When services are funded from management fees, they show up as a cost center; firms then minimize cost and amortize services over many companies, resulting in junior, fractional, generic support that rarely meets any founder’s critical needs.
High‑impact help must be one‑to‑one, high‑context, and deeply expert.
Barnes argues that the only services that consistently move the needle are delivered by very senior operators working directly with founders on specific problems (e.g., a Stripe or Facebook‑caliber recruiter running an end‑to‑end search), not through scalable ‘programs’ or generic office hours.
Unbundling capital from services creates better incentives for both sides.
At The GP, detailed statements of work define specific deliverables (recruiting, product/engineering, go‑to‑market) for a fixed equity grant; each project is a discrete investment decision, turning services into a revenue center and forcing discipline about where the firm truly adds unique value.
Great founders absolutely need help—just usually not from VCs.
Barnes pushes back on the claim that the best founders don’t need help, reframing it as: they don’t need help from most investors; in practice, elite founders are relentless about tapping the best possible advice and hands‑on support from trusted operators and advisors.

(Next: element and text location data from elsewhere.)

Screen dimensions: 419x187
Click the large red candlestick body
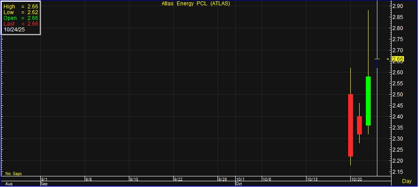(x=350, y=125)
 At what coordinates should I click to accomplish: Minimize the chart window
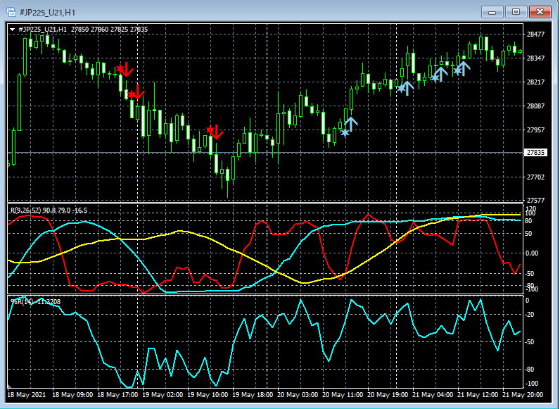492,12
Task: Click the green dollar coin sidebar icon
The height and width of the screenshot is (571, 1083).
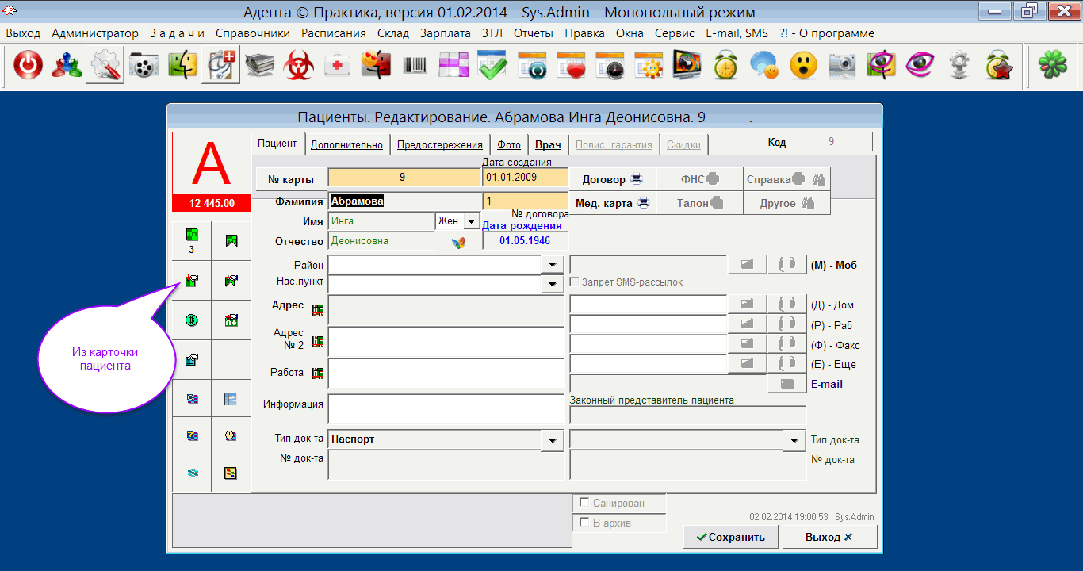Action: click(192, 320)
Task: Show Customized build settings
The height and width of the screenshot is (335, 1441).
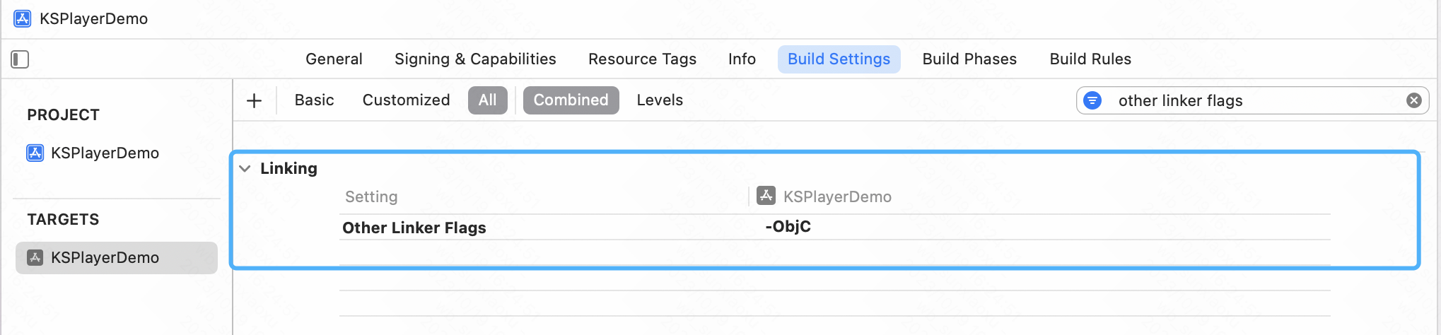Action: [x=406, y=100]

Founder assessment should focus on priorities, framing, and unavoidable weaknesses.
He emphasizes questions that surface how founders set priorities and narrate challenges (e.g., “What was the best thing that happened at your company this week?” or “How did you first make money?”) and warns that a single ‘zero’ in a multiplication equation of traits—like inability to execute despite charisma—can nullify even huge strengths.
WORDS WORTH SAVING
5 quotesEvery great founder needs help. They just don't need it from VCs.
— Phin Barnes
Services don't scale. You can scale a product, but the way you scale a product is you make it more and more static, more brittle, and more generic.
— Phin Barnes
If a founder says, 'I need you,' what I hear is, 'The best founders don't need my help'—and that's probably true in most cases when a VC says it.
— Phin Barnes
You will have a limited number of companies in your portfolio. Coverage is not the goal; impact is.
— Phin Barnes
On my deathbed, if I’m looking up at my wife and daughter and they're smiling at me and everything's okay, that's success.